It’s not absolutely necessary to complete all of the side missions (that’s why they’re side missions), but when you put them all on the same screen you’ve got a constant reminder that they’re there to be completed. This won’t be a major issue for many players, to be fair, but for someone like myself who always feels pressured to explore everything a game has to offer, the quantity of side content often felt quite overwhelming.

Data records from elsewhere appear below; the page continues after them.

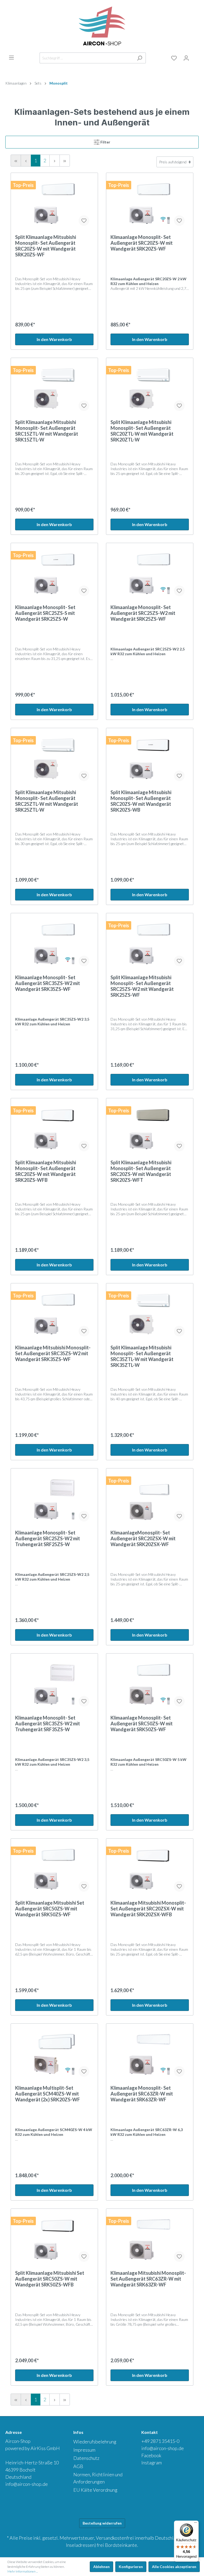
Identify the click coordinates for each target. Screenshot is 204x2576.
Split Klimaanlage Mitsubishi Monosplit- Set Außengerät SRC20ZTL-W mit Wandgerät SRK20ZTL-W (141, 430)
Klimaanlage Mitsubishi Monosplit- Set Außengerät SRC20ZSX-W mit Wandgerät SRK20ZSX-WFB (148, 1908)
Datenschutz (86, 2458)
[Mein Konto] (186, 58)
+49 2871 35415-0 (160, 2441)
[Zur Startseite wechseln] (102, 26)
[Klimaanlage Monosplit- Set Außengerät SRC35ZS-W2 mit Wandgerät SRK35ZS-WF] (54, 943)
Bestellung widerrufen (102, 2523)
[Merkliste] (174, 58)
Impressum (84, 2450)
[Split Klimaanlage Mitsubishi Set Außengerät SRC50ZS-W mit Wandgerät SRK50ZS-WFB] (54, 2239)
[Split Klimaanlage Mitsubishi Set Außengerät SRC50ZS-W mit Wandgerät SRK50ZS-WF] (54, 1869)
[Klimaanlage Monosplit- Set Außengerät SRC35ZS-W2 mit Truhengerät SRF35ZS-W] (54, 1684)
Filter (105, 142)
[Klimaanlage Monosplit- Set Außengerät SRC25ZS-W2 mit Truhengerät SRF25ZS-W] (54, 1499)
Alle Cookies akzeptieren (174, 2566)
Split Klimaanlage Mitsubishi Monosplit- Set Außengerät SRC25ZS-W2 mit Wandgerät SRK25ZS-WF (142, 985)
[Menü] (11, 58)
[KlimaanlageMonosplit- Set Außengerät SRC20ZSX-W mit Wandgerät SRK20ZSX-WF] (149, 1499)
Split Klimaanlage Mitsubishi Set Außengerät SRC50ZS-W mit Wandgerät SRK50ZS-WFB (49, 2279)
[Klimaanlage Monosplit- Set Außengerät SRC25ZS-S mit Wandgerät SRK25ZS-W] (54, 573)
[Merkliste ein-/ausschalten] (84, 220)
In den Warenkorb (54, 339)
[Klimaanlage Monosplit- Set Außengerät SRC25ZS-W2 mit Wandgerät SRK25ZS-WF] (149, 573)
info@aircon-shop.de (26, 2484)
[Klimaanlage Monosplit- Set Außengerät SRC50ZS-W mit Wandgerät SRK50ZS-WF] (149, 1684)
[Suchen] (139, 58)
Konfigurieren (131, 2566)
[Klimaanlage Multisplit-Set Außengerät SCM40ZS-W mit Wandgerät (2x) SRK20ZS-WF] (54, 2054)
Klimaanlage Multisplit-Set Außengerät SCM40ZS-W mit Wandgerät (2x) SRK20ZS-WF (47, 2093)
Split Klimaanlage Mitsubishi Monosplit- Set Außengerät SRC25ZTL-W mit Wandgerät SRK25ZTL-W (46, 800)
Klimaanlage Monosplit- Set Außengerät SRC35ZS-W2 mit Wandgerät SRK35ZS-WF (47, 983)
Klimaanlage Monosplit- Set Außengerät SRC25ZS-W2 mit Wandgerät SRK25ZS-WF (142, 613)
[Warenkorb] (195, 57)
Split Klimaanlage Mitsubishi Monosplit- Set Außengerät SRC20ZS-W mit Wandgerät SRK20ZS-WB (140, 800)
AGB (78, 2466)
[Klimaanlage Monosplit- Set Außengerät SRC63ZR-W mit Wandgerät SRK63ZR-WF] (149, 2054)
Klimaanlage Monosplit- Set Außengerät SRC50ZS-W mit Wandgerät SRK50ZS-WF (141, 1723)
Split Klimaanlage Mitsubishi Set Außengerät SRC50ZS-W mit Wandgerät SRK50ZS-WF (49, 1908)
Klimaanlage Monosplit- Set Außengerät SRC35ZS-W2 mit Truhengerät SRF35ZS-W (47, 1723)
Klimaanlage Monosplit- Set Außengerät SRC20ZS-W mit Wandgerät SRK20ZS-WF (141, 243)
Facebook (151, 2455)
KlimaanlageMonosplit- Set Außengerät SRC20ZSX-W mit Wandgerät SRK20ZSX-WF (143, 1538)
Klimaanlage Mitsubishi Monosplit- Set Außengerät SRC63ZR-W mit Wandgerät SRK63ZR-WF (148, 2279)
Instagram (151, 2462)
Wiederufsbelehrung (94, 2441)
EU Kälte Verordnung (95, 2490)
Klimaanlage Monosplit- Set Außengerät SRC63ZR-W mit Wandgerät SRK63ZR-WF (141, 2093)
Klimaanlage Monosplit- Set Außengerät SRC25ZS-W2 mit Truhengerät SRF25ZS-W (47, 1538)
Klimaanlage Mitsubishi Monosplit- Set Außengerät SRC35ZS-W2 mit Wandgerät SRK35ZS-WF (53, 1353)
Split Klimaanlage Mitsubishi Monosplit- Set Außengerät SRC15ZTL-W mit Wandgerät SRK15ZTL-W (46, 430)
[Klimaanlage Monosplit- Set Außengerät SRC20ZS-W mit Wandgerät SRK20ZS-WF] (149, 203)
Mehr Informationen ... (22, 2571)
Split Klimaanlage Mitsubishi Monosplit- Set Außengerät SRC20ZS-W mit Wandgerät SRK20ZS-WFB (45, 1171)
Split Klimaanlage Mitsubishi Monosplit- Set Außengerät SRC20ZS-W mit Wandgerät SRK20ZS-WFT (140, 1171)
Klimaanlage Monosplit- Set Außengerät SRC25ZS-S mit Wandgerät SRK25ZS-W (45, 613)
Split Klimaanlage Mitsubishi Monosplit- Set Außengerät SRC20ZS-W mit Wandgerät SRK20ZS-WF (45, 245)
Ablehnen (101, 2566)
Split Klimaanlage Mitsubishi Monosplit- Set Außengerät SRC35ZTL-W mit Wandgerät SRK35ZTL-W (141, 1356)
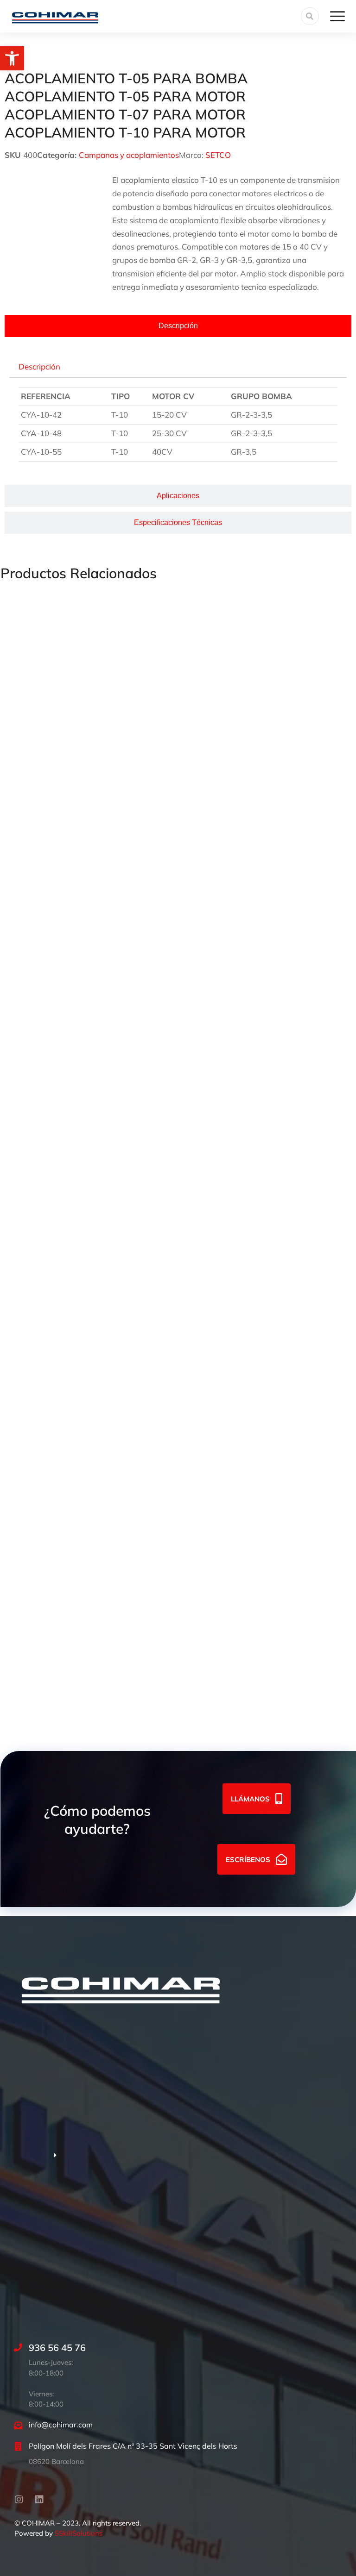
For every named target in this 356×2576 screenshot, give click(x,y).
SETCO (218, 155)
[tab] (178, 326)
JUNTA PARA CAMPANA (46, 1677)
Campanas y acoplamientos (129, 155)
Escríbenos (248, 1859)
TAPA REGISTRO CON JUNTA (54, 1463)
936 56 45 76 (57, 2347)
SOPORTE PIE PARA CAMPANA (59, 1034)
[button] (12, 58)
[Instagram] (19, 2499)
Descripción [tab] (39, 366)
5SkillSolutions (78, 2533)
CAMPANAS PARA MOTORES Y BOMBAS (77, 1249)
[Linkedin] (39, 2499)
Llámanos (250, 1798)
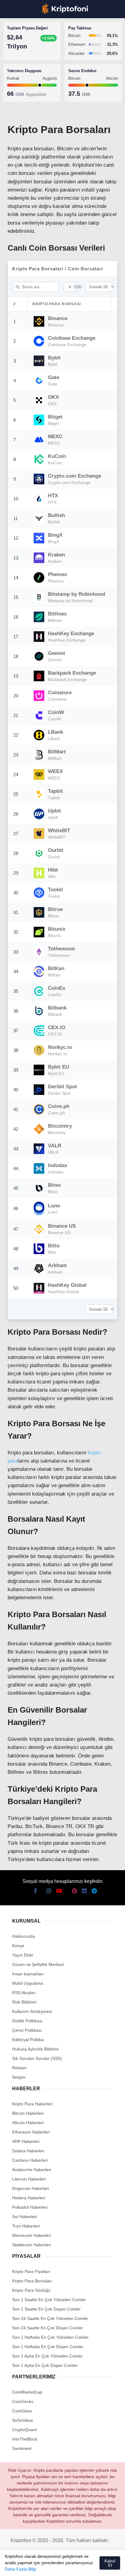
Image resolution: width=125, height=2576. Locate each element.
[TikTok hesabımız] (55, 2566)
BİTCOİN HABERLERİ (29, 62)
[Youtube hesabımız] (44, 2566)
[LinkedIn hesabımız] (77, 2566)
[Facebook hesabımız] (12, 2566)
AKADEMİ (18, 87)
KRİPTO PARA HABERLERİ (34, 50)
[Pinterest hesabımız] (66, 2566)
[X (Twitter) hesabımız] (23, 2566)
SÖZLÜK (17, 99)
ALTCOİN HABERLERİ (29, 74)
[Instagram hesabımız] (34, 2566)
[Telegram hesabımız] (88, 2566)
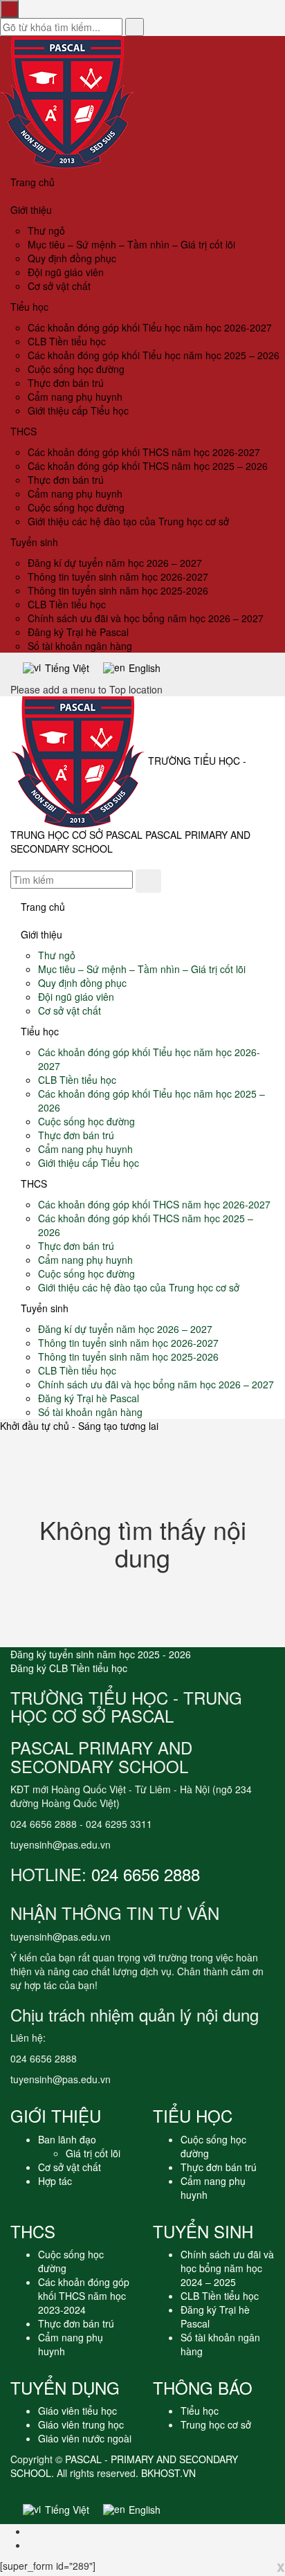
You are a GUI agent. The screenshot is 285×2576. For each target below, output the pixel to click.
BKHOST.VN (168, 2473)
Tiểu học (29, 307)
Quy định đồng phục (72, 258)
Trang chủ (32, 182)
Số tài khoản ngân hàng (80, 646)
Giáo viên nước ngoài (84, 2438)
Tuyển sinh (34, 542)
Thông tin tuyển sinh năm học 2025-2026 (118, 590)
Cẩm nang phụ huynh (75, 396)
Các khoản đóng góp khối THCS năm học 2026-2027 (144, 452)
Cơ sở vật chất (59, 286)
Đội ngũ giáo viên (66, 272)
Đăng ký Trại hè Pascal (78, 632)
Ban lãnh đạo (67, 2139)
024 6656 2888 (145, 1874)
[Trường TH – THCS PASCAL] (67, 101)
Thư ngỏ (46, 230)
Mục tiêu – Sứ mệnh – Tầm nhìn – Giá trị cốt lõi (131, 244)
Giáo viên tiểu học (77, 2411)
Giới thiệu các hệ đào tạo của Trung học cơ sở (128, 521)
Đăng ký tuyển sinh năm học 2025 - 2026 (100, 1654)
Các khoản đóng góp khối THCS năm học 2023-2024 (83, 2295)
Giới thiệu (31, 210)
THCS (23, 431)
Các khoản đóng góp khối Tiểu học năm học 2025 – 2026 (153, 355)
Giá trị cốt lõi (93, 2153)
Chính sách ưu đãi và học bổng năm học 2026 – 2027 (146, 618)
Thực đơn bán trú (66, 383)
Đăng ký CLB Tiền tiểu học (68, 1668)
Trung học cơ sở (216, 2424)
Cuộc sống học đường (76, 369)
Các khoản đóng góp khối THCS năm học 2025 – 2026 (148, 466)
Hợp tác (55, 2181)
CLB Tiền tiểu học (67, 341)
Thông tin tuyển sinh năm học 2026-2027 (118, 576)
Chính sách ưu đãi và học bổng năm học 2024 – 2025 (227, 2268)
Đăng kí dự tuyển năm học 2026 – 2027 (115, 563)
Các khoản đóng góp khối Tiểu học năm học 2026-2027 (150, 327)
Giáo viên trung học (81, 2424)
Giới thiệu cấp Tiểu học (78, 410)
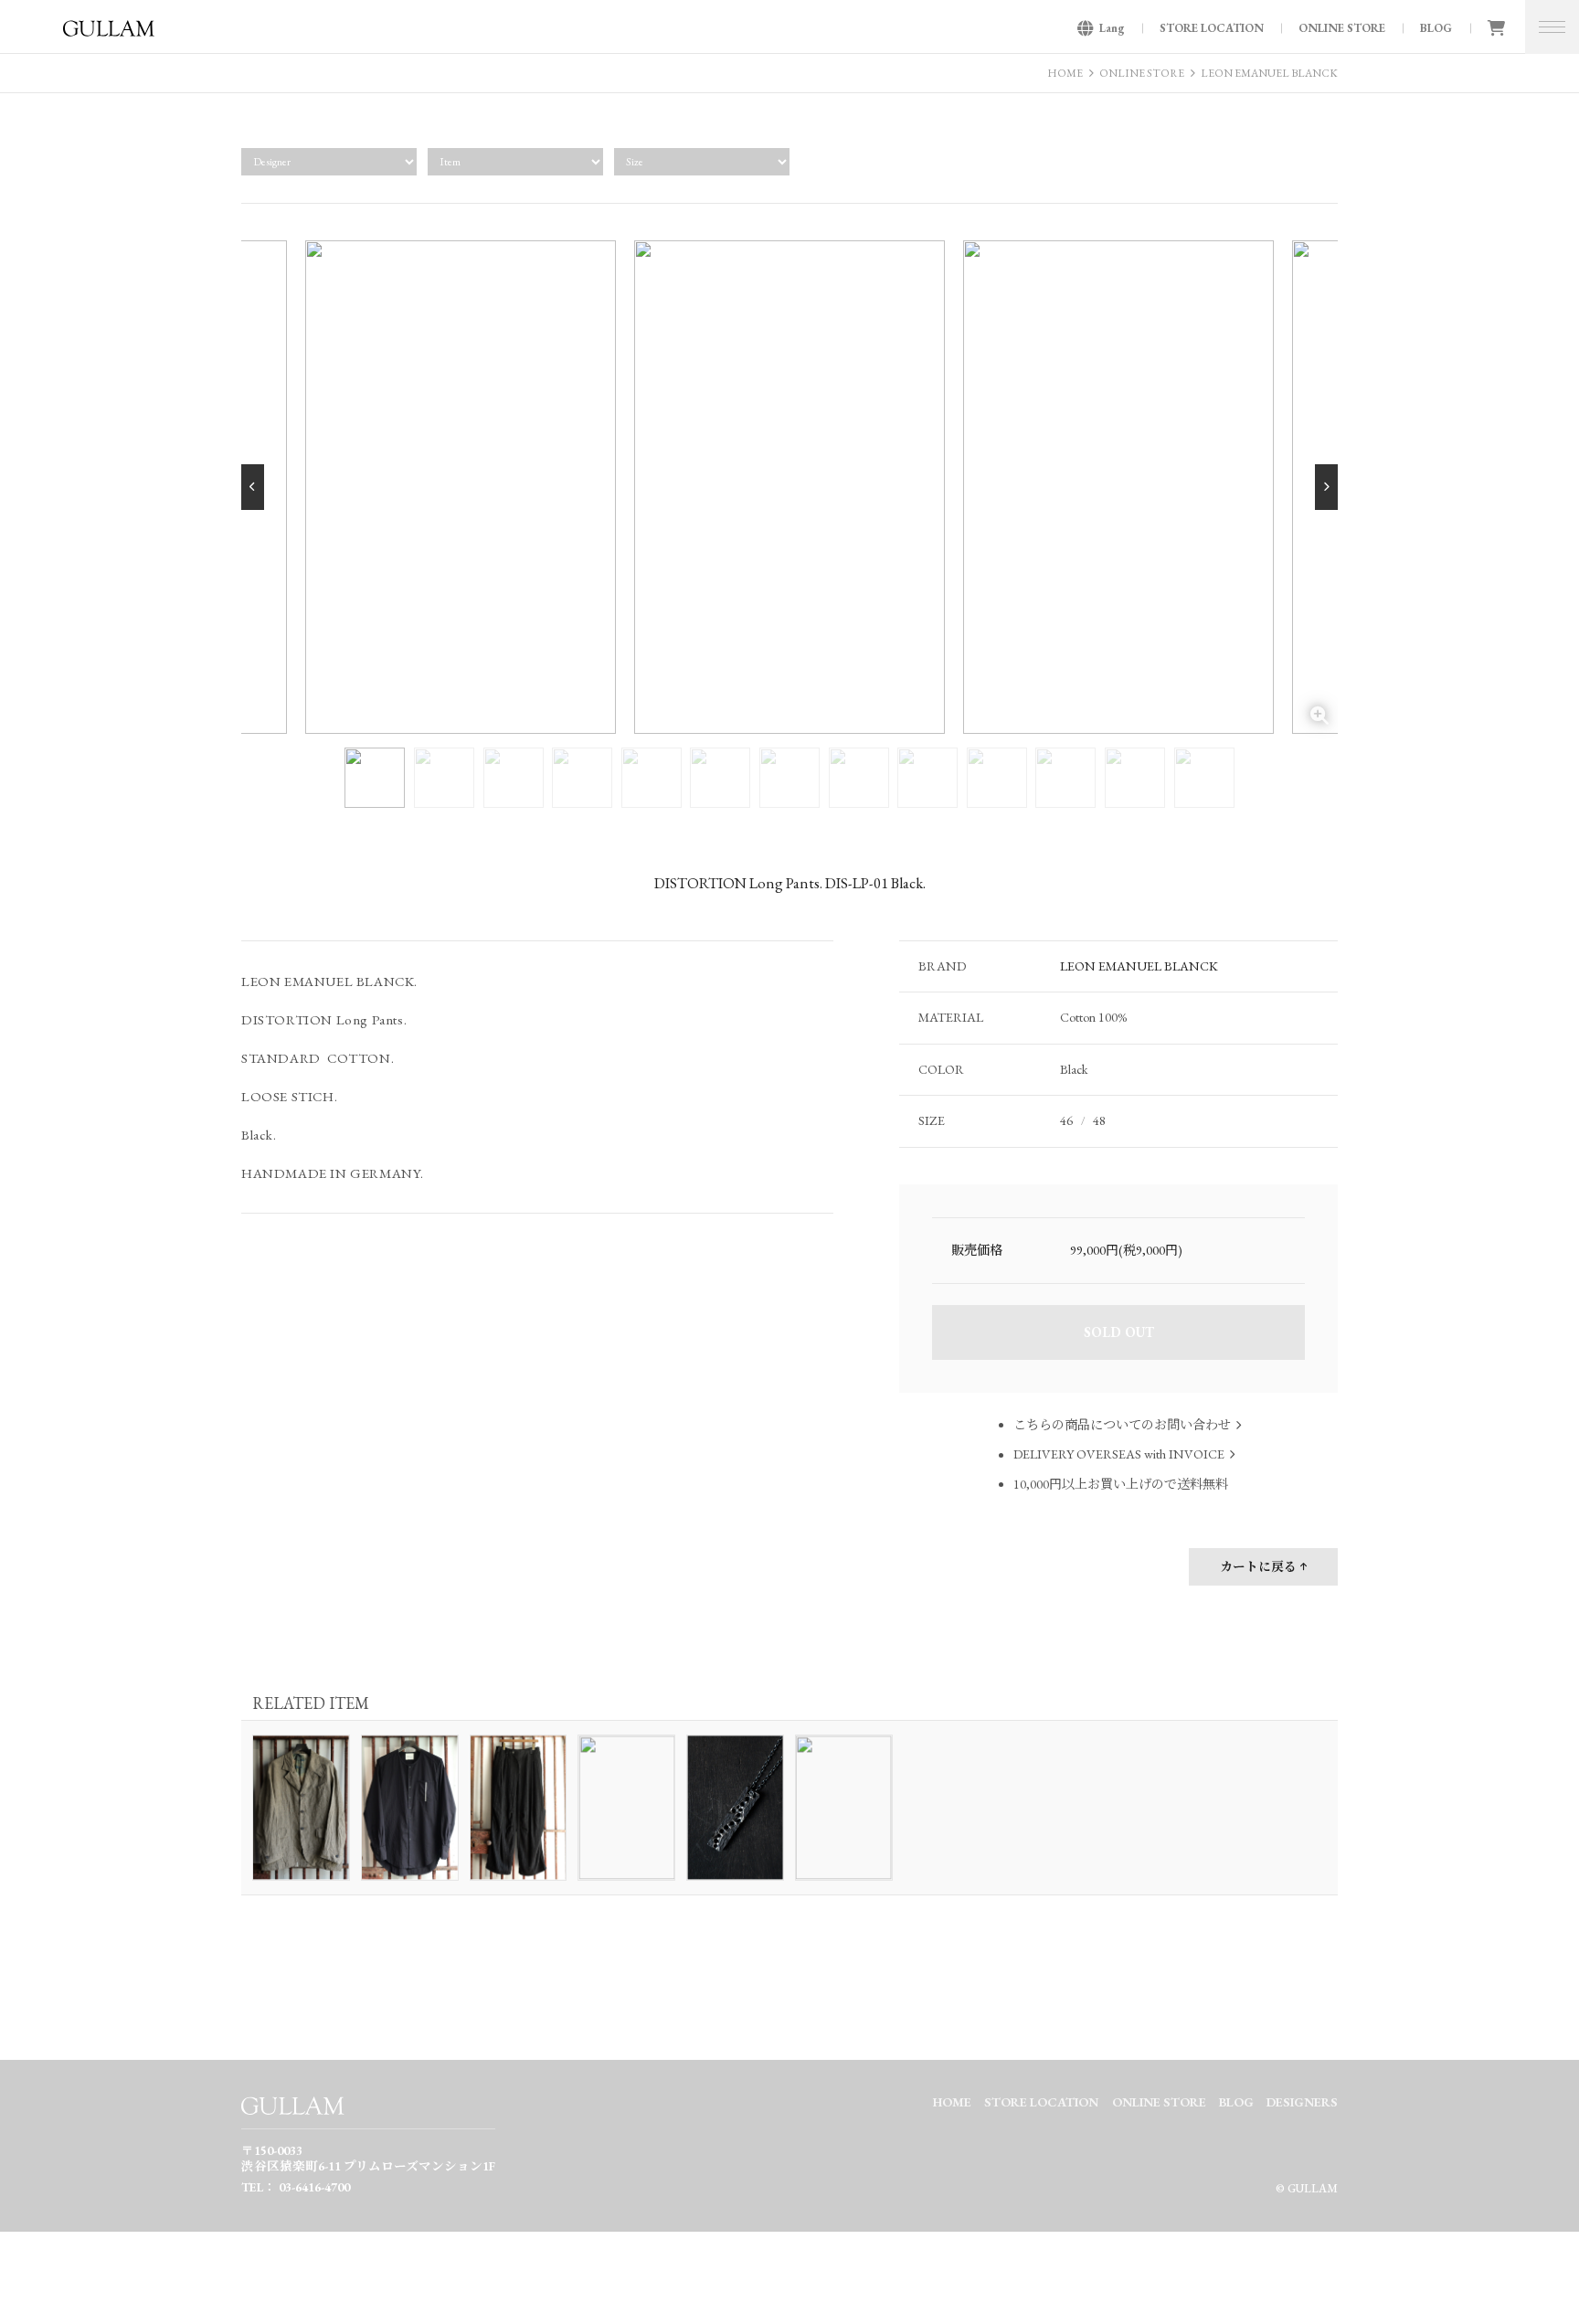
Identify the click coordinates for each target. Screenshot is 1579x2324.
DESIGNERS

This complaint overflows into Age of Calamity’s weapon system as well. Completing missions rewards you with new weapons, with which you can fuse with your previous ones to increase their strength and attributes. The fusing itself is fine, if not a little ordinary, but my grievance lies once again with the quantity of new weapons you receive: upon completing main missions I found myself earning anywhere from eight to twelve new weapons at once, and with limited inventory space things can easily get out of hand.
Fortunately, discarding unwanted weapons isn’t hard. Not only can they be fused with other weapons to increase their strength, but selling them can, of course, net you some cash… but when each mission rewards you with a small army’s worth of swords, trips to the blacksmith can become increasingly frequent.
All these smaller issues highlight a more fundamental flaw I found with Hyrule Warriors: Age of Calamity. At first using Breath of the Wild’s map as your “base of operations” was a fun idea, but it soon grew to a point of tedium when you were constantly required to jump between all its facilities. It wasn’t exactly detrimental enough to drag my entire experience down, but it’s an idea that feels like it was fun on paper but not too well thought out in execution.
An unfortunate casualty of this trend is Age of Calamity’s level design. Although perhaps this point might be more contentious, as there are certainly pros and cons to its new approach. In general, Age of Calamity’s maps — which are all based on locales from Breath of the Wild — feel quite a bit more natural than the grid-based maps of the original Hyrule Warriors. This carries the distinct advantage of giving everything a greater sense of realism and scope, but abandoning the more structured approach detracts from the original game’s strategic flair of map management.
Exacerbating this issue, certain maps could often feel too big for their own good; empty hallways are a frequent sight, and the maps more often than not feel a little too padded out. This won’t be as big an issue for players who aren’t transitioning from the original game, but given the plethora of improvements Age of Calamity makes over Hyrule Warriors, it does stand out as one area where it faltered more than I’d have liked it to.
Although I’ve had a lot to complain about, I still thoroughly enjoyed my time with Hyrule Warriors: Age of Calamity. I’m not overly surprised given that the original Hyrule Warriors was a game I adored at a compromise, and largely the same is true here too: the hacking and slashing can get a little repetitive, but it’s put in place to serve a greater purpose. The Warriors formula is one that’s less about the moment-to-moment gameplay, but rather the experience it serves as a whole. You’re less concerned about what your individual character is doing, but rather how the large scale war is unfolding as a whole.
Despite my grievances with the game, Hyrule Warriors: Age of Calamity delivers on this premise whilst simultaneously offering one of the freshest and most unique Warriors experiences to date.
Hyrule Warriors: Age of Calamity makes some clever improvements over the original Hyrule Warriors, but ultimately feels a little more separated from The Legend of Zelda: Breath of the Wild than many fans might have expected. Despite some messy design choices, it still manages to provide a polished and satisfying experience in the Warriors line.
Ethan reviewed Hyrule Warriors: Age of Calamity using a retail Nintendo Switch code downloaded from the eShop.